Every year it seems trucks get more and more attractive. My tester was quite handsome. The Race Red exterior paint color, with matching color on the grille was quite the head turner at the campground. The Lariat Sport Appearance really added visual appeal to an already good-looking truck. The FX4 off-road package gave it a rugged appearance complete with 20-inch six-spoke painted aluminum wheels and skid plates. My tester represented what today’s modern truck can be: capable, rugged, and commuter-friendly.
The interior was nice, although I’ve seen more luxurious trucks on the road. Being that this was the FX4 Lariat, it was meant to be a little more rugged and a little less high end. But, still there were leather-trimmed seats that were both heated and cooled (in the front). The new Ford Sync 3 infotainment system is vastly improved. The integration with my iPhone was flawless. Texts were read to me and I could respond via voice to text, and play songs straight from my phone. The navigation system was outstanding too!
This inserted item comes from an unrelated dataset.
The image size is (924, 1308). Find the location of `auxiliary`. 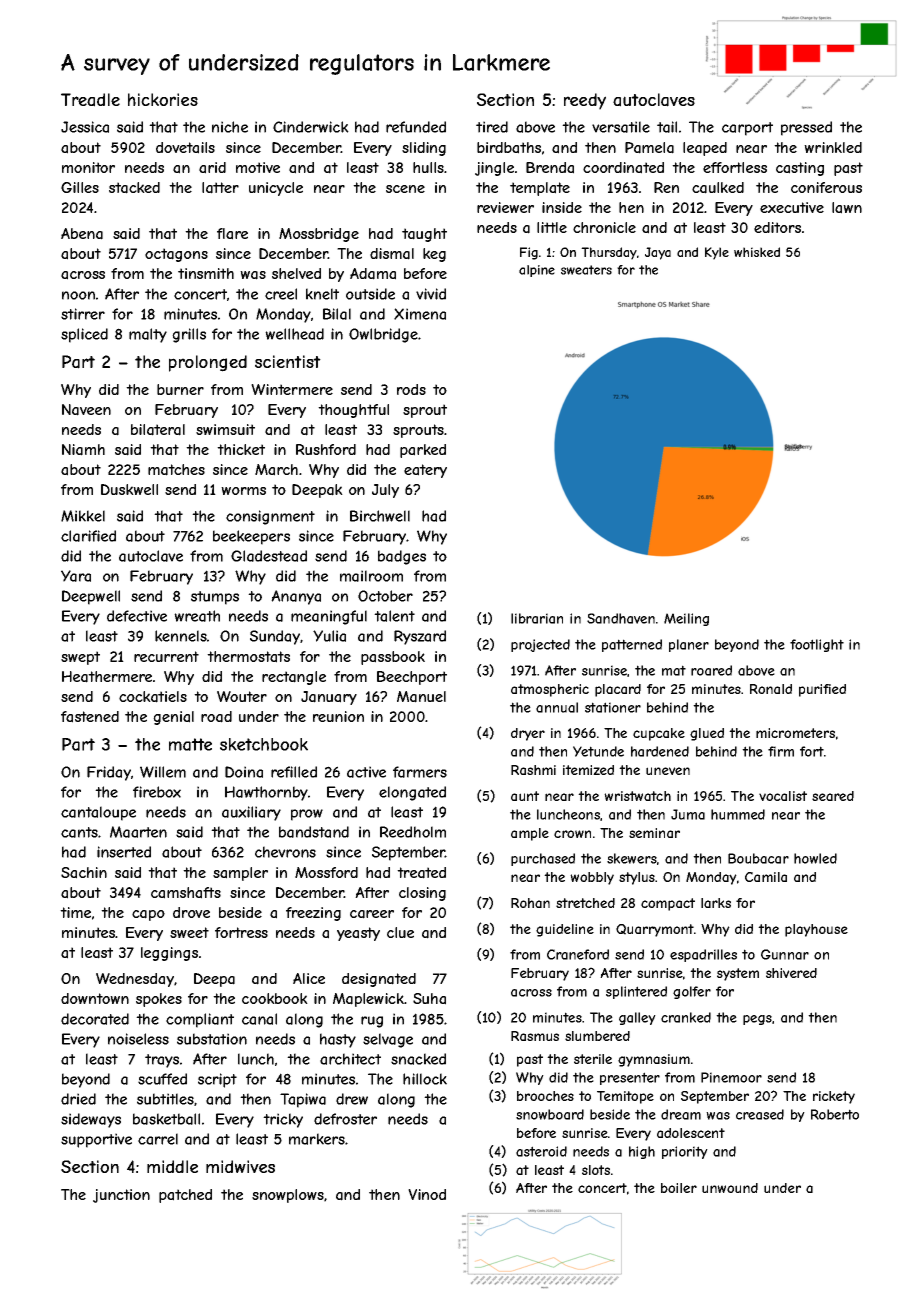

auxiliary is located at coordinates (251, 813).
The back seat had vast leg room. On our way to the campsite, I had two teenagers and two dogs, along with a lot of camping equipment. Nobody wanted or needed more space. Plus, the rear seats lift up to allow for extra storage – a clever and resourceful use of otherwise dead space.
Base price for my tester was $47,985. But this truck had more than $20,000 in options and took the final sticker price to a staggering $68,505. That also sums up today’s trucks as the price tags continue to go up and up. Despite that, consumers continue to buy.
As such, now that I’m a truck author, and I suppose a Ford truck historian, I can say this 2019 Ford F-150 did everything you could want a truck to do. It’s author-approved, but more importantly, it’s family trip approved. All-in-all it did not disappoint on our long weekend away. Both dogs and teenagers had no complaints.